For appetizers, we settled on the oven-roasted bone marrow (certified Black Angus Beef sourced from Creekstone Farms, Arkansas City, Kansas), the braised lamb belly (Jamison Farm, Latrobe, Pennsylvania), and the house-smoked Columbia River sturgeon rillette (Pierless Fish, Brooklyn Navy Yard, New York). The bone marrow was like a salt lick that oozed bovine fat, and the lamb belly was a brilliant adaptation of the classic porcine version. The rillette arrived as a small chilled layered casserole of white fish, stiffened cream, and pickled root vegetables. I think. It was a very mysterious concoction of ancient inspirations. I’m fairly certain of the fish, because of the menu listing, but not much else. Alas, the Tavern did not offer the one dish that I keep hoping and returning for – a delicate savory flan flecked with tiny morsels of seared fois gras. So simple, so sublime, so good, so memorable.

Or Three Piggies

For the main courses, we ordered a braised beef rib with homemade steak sauce (Creekstone Farms), a roasted 42-day aged strip loin of beef with roasted-mushrooms and a forestiere sauce (Four Story Hill Farm, Honesdale, Pennsylvania), and a roasted whole black bass with a mustard grain cream sauce (Pierless Fish). The rib meat was tender and succulent, the steak had incredibly nuanced rustic flavors due to its extended aging, and the fish was perfectly cooked with a crusty skin.

Our three sides were a potato puree with braised oxtail (Path Valley Farms, Pennsylvania), a whole grain mustard spaetzle “mac-n-cheese” with duck confit (Path Valley Farms), and Champion collard greens “low country” style (Whisper Hill Farm, Rapidan, Virignia). The spaetzle was a surprising disappointment – the flavors and texture were muddled. In contrast, the collard greens sung with bold yet balanced flavors of bitterness, smoke, red pepper heat, and vinegary tang.
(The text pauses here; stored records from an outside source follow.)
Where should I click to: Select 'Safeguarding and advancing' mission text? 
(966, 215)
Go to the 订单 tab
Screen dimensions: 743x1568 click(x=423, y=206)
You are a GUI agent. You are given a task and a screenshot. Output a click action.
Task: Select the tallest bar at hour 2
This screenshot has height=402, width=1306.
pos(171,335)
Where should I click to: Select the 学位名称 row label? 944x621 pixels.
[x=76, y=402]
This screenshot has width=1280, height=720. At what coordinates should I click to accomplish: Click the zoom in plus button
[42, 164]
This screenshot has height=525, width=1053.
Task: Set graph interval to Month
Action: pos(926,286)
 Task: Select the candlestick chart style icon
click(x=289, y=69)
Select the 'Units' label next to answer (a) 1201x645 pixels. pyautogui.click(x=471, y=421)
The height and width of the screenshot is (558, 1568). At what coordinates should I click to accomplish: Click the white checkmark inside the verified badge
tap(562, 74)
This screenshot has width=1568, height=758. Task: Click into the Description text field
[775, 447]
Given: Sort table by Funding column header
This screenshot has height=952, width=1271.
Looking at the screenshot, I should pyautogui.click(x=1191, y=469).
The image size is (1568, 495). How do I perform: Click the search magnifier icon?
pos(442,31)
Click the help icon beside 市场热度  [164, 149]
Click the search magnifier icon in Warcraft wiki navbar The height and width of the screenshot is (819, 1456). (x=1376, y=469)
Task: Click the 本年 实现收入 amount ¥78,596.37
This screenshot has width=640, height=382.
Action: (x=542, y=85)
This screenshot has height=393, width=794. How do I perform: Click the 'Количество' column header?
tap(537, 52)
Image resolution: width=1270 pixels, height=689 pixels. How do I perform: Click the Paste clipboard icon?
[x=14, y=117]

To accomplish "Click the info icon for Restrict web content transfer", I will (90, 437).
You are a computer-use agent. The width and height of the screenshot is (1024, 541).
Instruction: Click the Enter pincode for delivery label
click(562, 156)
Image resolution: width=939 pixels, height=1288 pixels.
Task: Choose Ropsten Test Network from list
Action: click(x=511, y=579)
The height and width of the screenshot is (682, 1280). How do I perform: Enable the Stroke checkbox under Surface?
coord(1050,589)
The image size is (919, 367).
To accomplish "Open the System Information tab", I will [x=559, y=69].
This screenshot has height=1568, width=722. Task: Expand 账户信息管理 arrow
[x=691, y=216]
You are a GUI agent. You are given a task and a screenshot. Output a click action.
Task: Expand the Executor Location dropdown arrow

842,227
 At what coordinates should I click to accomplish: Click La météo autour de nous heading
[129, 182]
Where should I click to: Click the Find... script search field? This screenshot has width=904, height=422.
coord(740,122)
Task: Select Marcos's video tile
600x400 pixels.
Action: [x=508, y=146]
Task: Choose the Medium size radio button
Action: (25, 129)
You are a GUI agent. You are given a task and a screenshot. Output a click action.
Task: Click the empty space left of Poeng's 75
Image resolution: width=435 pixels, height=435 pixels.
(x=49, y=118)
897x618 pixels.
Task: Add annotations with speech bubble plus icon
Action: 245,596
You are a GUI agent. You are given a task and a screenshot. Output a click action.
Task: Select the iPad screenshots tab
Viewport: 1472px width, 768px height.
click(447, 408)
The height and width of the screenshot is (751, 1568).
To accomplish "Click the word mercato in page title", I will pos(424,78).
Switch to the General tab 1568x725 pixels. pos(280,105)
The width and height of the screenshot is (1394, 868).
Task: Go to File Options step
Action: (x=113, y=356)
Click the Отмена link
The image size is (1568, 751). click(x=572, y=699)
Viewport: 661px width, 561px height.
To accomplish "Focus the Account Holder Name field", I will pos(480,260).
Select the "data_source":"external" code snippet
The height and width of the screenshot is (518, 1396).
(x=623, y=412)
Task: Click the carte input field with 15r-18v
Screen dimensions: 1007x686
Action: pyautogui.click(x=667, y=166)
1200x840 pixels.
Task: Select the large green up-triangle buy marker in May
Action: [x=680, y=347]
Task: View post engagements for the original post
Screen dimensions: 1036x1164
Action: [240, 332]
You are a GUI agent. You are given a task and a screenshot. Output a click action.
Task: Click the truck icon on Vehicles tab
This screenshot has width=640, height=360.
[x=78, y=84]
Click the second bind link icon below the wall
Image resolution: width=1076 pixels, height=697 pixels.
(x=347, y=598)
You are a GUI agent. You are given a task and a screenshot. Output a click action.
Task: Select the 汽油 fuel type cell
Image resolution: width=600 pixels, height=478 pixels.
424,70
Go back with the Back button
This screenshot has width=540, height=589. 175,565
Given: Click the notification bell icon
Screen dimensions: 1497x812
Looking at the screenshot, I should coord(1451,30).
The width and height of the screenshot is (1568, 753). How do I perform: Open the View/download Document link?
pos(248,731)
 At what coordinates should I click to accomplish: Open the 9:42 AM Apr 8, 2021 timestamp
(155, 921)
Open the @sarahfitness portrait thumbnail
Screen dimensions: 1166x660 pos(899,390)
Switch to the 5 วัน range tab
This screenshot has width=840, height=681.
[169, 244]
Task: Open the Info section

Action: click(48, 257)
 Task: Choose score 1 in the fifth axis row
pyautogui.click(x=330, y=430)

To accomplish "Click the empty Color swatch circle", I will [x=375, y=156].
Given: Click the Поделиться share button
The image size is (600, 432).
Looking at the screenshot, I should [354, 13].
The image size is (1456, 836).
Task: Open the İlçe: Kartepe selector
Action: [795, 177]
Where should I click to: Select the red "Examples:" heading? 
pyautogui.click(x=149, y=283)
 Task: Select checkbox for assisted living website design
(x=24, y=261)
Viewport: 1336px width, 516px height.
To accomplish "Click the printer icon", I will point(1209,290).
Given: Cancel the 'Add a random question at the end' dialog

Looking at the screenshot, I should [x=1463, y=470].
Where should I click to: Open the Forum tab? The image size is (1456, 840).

Oh, and somewhere in there was pork.

High Tea or Tea Elevated?

The Park Hyatt’s Tea Cellar serves rare and limited-production single-estate teas from around the world. It is the equivalent of a high-end wine cellar with single vineyard and single varietal wines, and allows the hotel to elevate not only its afternoon tea service but also the service of tea in Blue Duck Tavern. We sampled three teas – a Flowery Earl Gray, an Emporer’s Himalayan Lavendar, and a delicate mint tea that wasn’t on the menu and that we didn’t order but that was delivered to our table and we drank nonetheless. All three teas had an undefinable quality about them not found in commercial-off-the-shelf teas – more complexity to the bouquet and flavor, richer roasting, and more depth of character. The Earl Gray was my favorite, and there was both a clarity and subtleness about it that set it apart from every other Earl Gray I’ve ever tasted. Next visit, I’m going to try one of the truly exotic teas that costs as much as a nice bottle of wine.

The teas steep in glass tea pots set upon candled glass tea pot warmers so that you can see the color of the teas as the hot water extracts flavors from the tea leaves. And I loved the fact that others could watch us through the glass cube watching the teas brew through the glass pots. Now, that’s transparency.

Brian Lam
March 2011

On Nothing Much is a periodic feature of this website that considers life about us. I wish to thank those of you who are reading these postings and sending me notes of encouragement, gentle criticism, or otherwise.